Though attempts to reinvigorate American shad in the James have never really stopped, some, such as the hatchery program, have been put on hiatus. “It made sense to throw everything at them we could: the stocking, the moratorium and the fish passage,” Alan Weaver at the DWR says. “Hopefully, that was going to extend their spawning range, which it did, but it obviously wasn’t enough.”
“We need to find out what else is causing the problem before we continue to stock,” he says.
Last October, VIMS convened a committee of experts from the natural resources community — including state environmental and wildlife agencies, university researchers, and leaders from the Pamunkey and Mattaponi tribes — for a meeting to discuss believed causes and possible solutions.
For the past year, Hilton has been compiling their ideas, research and feedback into a report. The Virginia Coastal Policy Center is drafting recommendations for legal policies that support recovery. In July, VIMS began testing a new sonar system to collect data about the health of the shad’s habitat in the James.
Hilton plans to take the report back to the natural resources community for feedback before presenting it to the General Assembly this fall.
The proposal has four parts: First is to continue the monitoring program to help measure the progress of restoration projects.
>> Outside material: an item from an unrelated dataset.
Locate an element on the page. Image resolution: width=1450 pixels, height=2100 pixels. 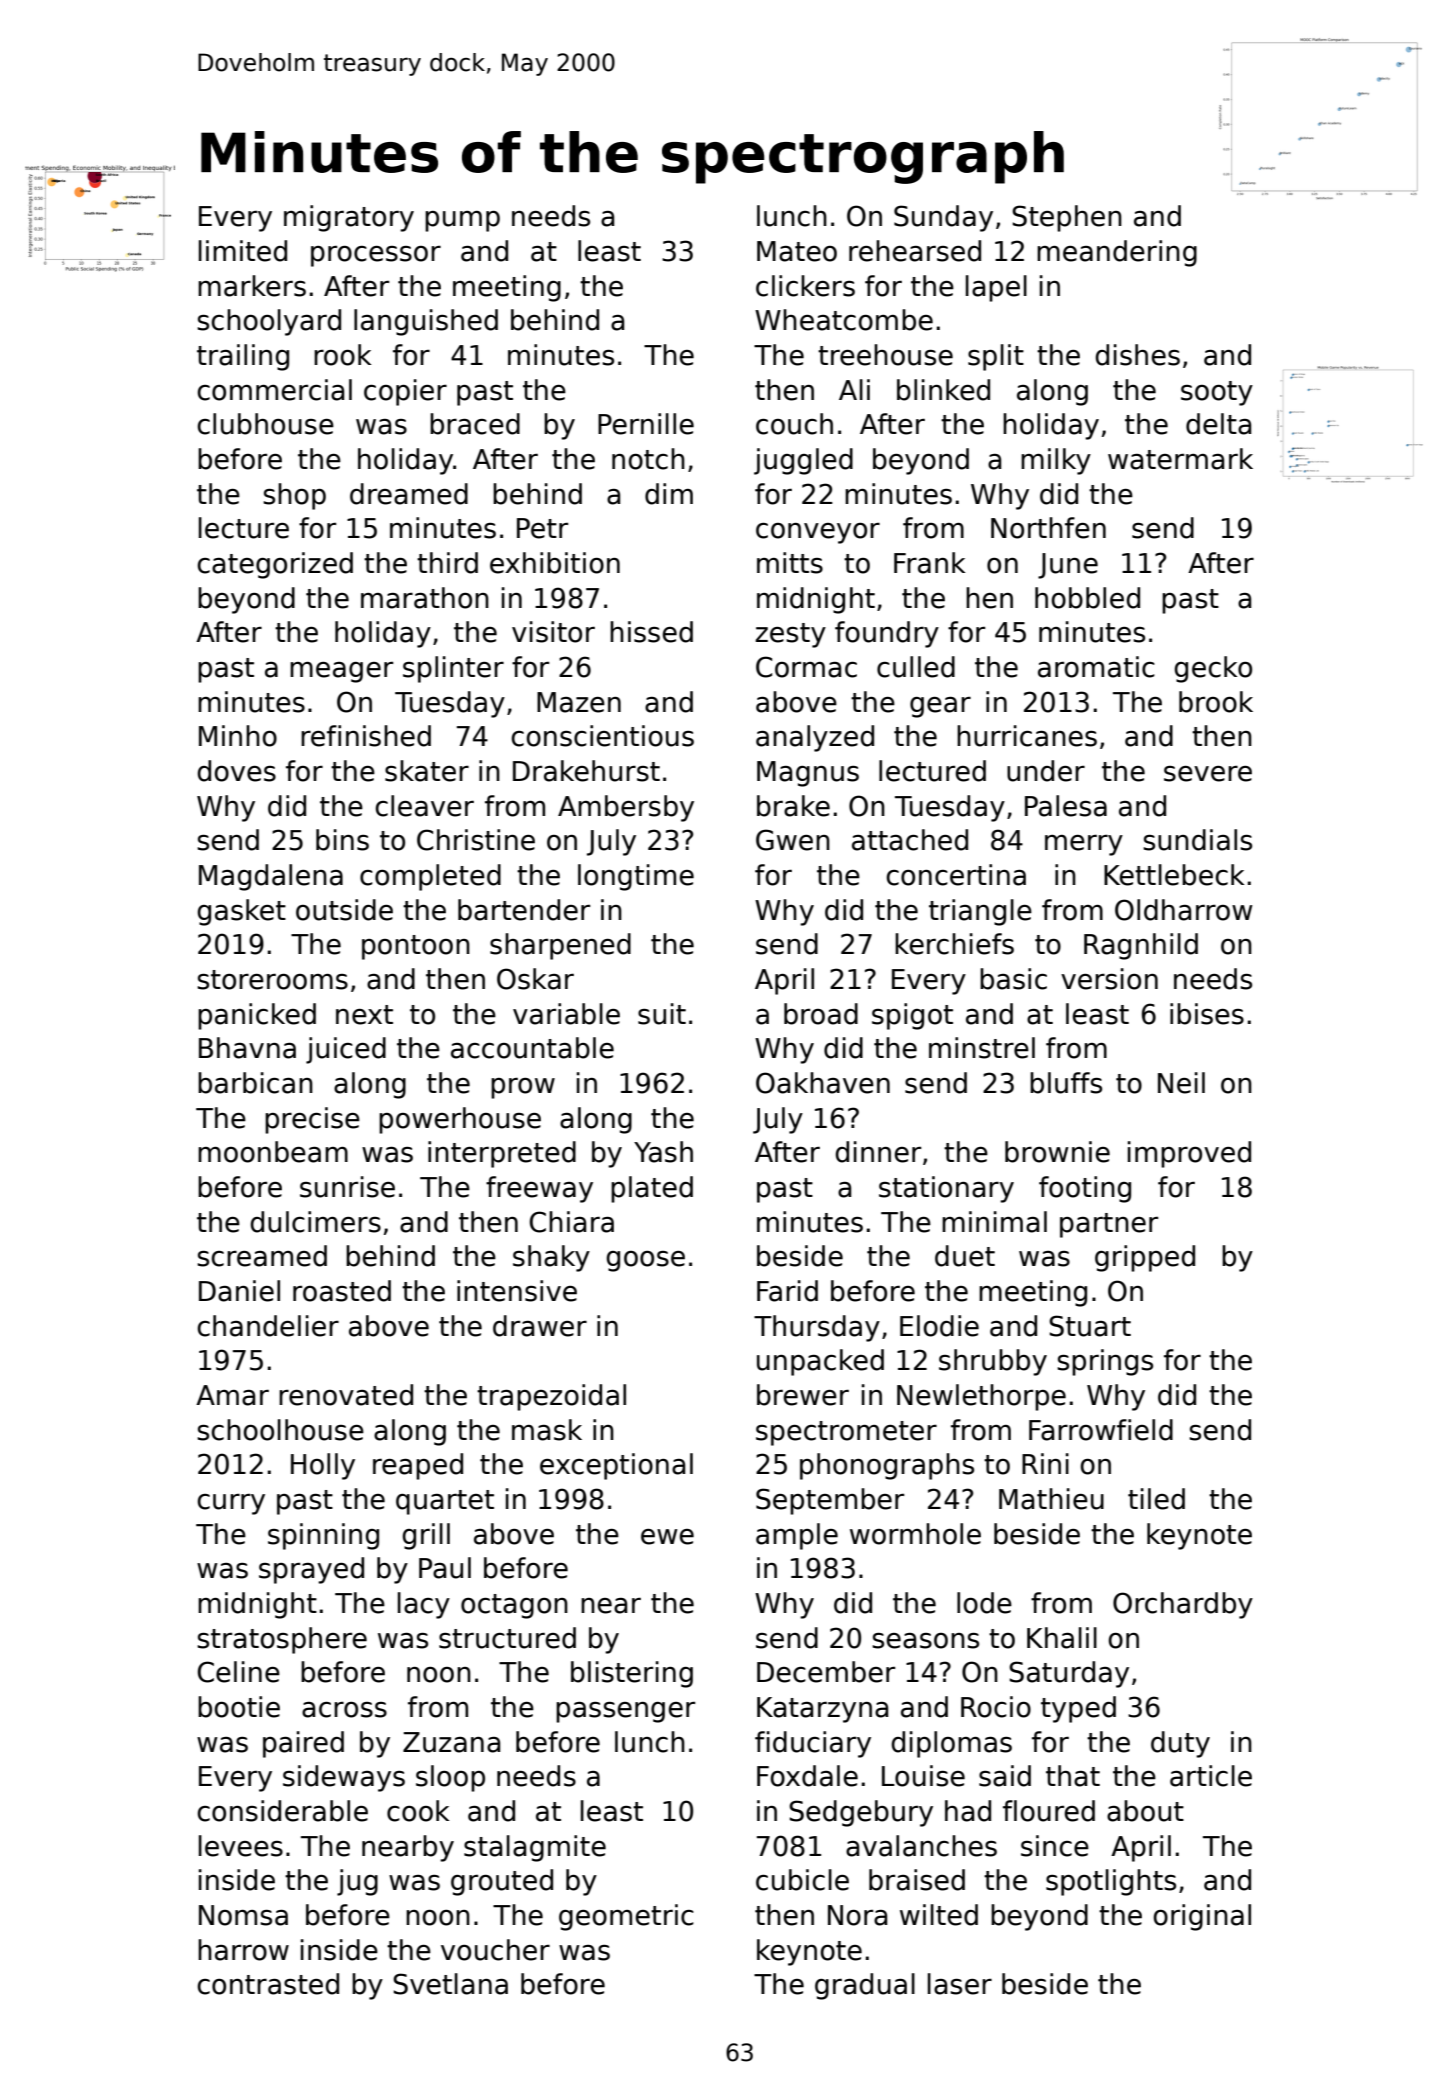
Orchardby is located at coordinates (1183, 1605).
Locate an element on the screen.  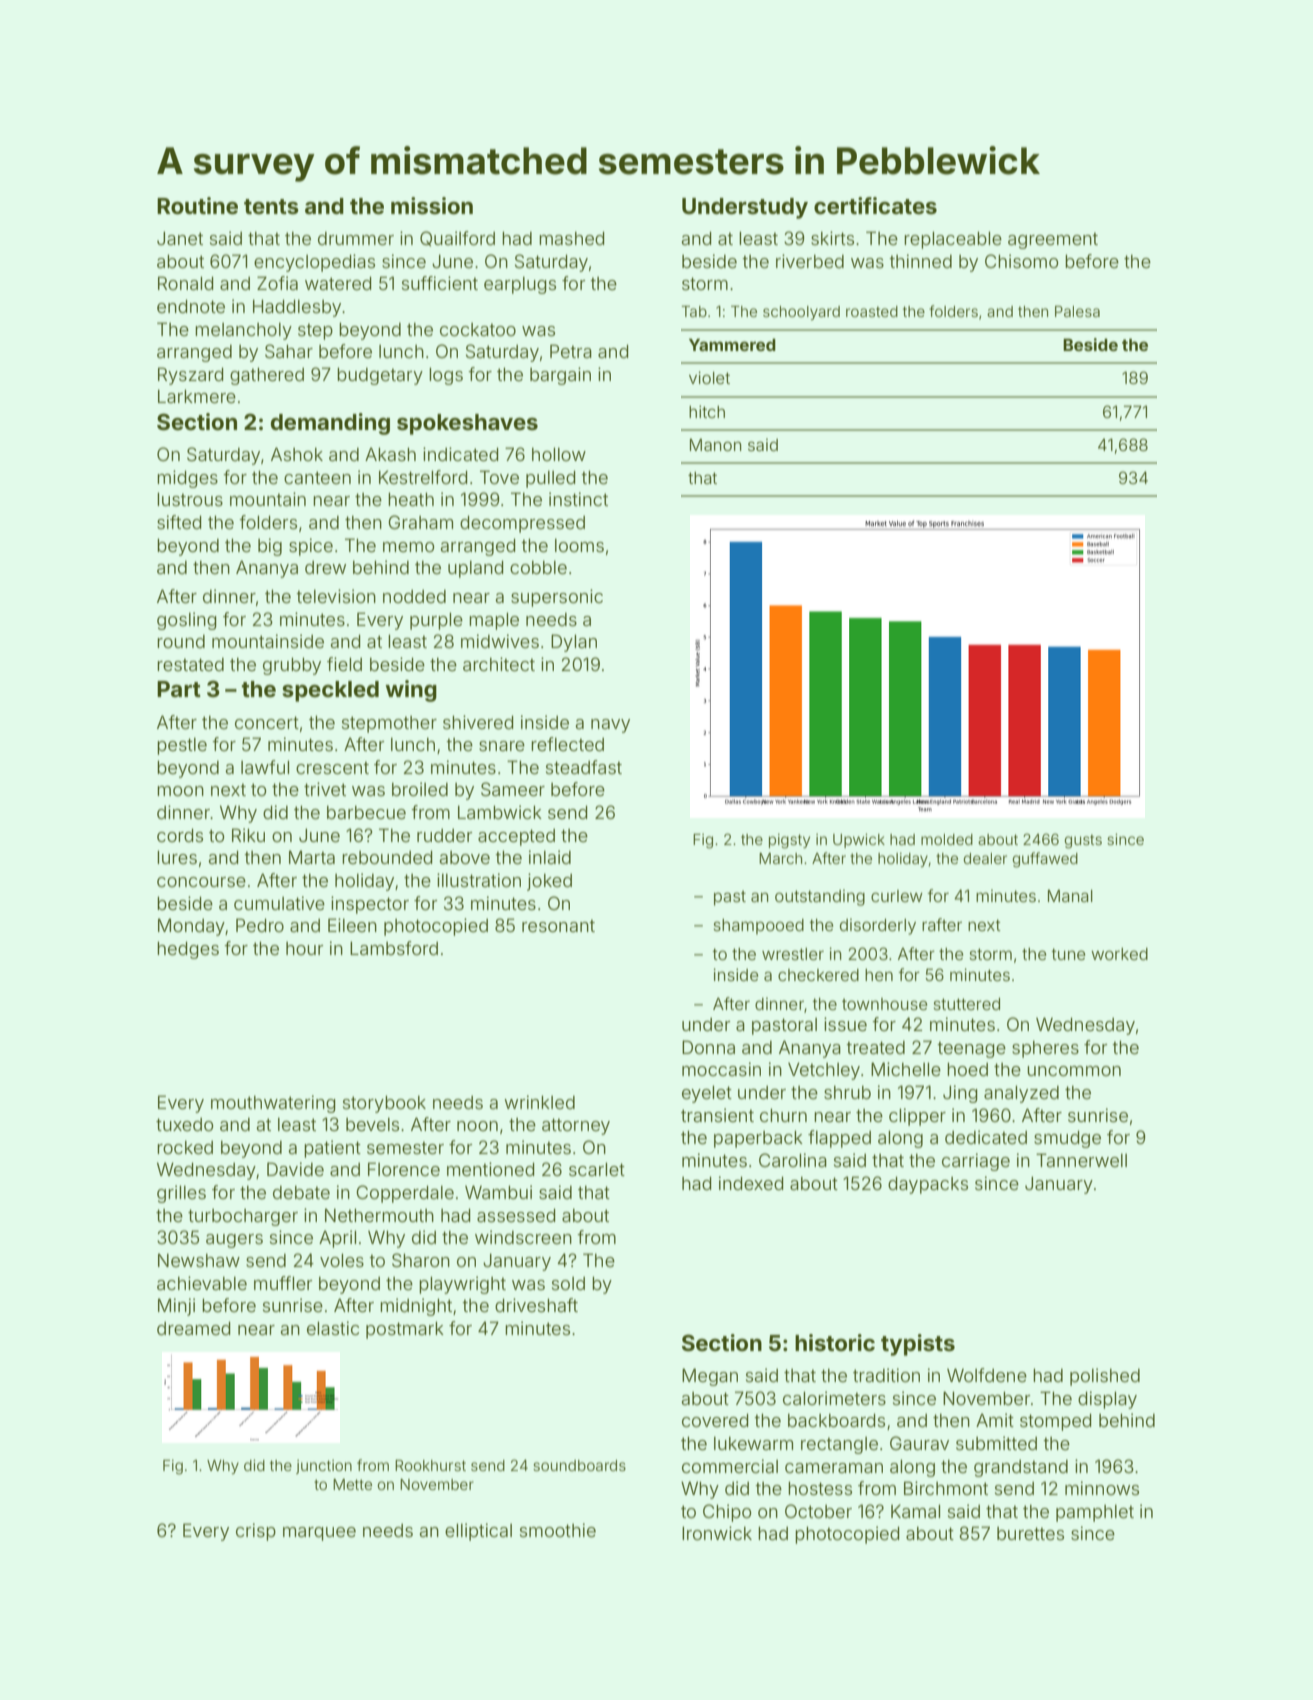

The second is to investigate the cause of the shad’s high mortality rates — is it the predatory blue catfish? Catching offshore? Surface water intakes? Third, Hilton says they’ll recommend reopening the hatchery. And lastly, he says we need more research on how climate change is impacting shad.
“In the 1990s, I don’t think anyone fully appreciated the climate change angle,” Hilton says, referring to data showing that the waters of the James, the Chesapeake Bay and the whole North Atlantic are increasing in temperature. Hilton speculates that, as a result, the American shad that do return to spawn in the James arrive in bad shape. “There is some evidence that we’re not getting older, healthier fish coming back. The ideal development temperature for eggs is in a fairly narrow window, so when you get higher than that, it might induce a poor year.”
A cynic might call Hilton’s recommendations more of the same, but he’s sure that continuing some of the old projects (with tweaks) and adding new ones will make a difference. There are some factors further projects will have little control over, like climate change, but, Hilton says, “I do believe that the recommendations we are proposing will help, but to be truly effective, these will need to be considered together.”
Although past projects were well informed, there was no formal plan for shad restoration in the 1990s, says Bill Street, president and CEO of the James River Association. He believes getting consensus among environmental experts will make a stronger case to policymakers. “They [can] have the confidence that this is something that’s backed up by the best science available,” he says. “We hope that will accelerate and push our efforts forward.”
What if the population collapses? Marine migrants like the American shad enrich inland freshwater systems. “With a healthy run, they’re contributing a massive amount of marine-derived nutrients into a relatively less productive freshwater system. If you lose that, then you lose all those primary feeders on the food web,” Weaver says. But, given the chance, American shad are prolific spawners. “If you give them the opportunity and protect them, and if they have the habitat from spawning to rearing to out-migration to the time in the saltwater environment, if they’re protected and they get the resources they need, they can come back.”